=== Raw data ===

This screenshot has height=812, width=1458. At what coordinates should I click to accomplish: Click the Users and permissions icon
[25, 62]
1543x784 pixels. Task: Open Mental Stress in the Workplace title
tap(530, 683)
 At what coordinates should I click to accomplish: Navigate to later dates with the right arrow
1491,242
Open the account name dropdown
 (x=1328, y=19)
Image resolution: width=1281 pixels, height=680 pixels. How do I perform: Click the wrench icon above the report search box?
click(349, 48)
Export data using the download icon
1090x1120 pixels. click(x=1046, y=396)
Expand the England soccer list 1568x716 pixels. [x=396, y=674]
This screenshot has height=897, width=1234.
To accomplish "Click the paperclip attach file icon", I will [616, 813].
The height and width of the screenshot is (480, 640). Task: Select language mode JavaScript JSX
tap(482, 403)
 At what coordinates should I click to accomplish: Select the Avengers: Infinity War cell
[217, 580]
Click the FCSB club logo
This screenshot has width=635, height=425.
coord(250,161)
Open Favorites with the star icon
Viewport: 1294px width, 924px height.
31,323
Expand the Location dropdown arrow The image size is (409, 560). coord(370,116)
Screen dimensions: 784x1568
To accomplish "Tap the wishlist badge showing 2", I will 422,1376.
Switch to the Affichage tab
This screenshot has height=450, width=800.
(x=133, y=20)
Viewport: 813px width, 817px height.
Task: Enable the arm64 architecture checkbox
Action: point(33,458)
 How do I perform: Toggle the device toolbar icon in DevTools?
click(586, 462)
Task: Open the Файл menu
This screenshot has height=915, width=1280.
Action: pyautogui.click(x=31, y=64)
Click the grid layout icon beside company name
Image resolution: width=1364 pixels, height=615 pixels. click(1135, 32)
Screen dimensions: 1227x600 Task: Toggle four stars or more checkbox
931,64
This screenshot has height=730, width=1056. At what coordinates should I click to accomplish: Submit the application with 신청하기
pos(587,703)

===

:: What is needed ::
Copy each line above that contains the string "Expand".

:: Solution to this problem ::
Expand the England soccer list 1568x716 pixels. [x=396, y=674]
Expand the Location dropdown arrow The image size is (409, 560). coord(370,116)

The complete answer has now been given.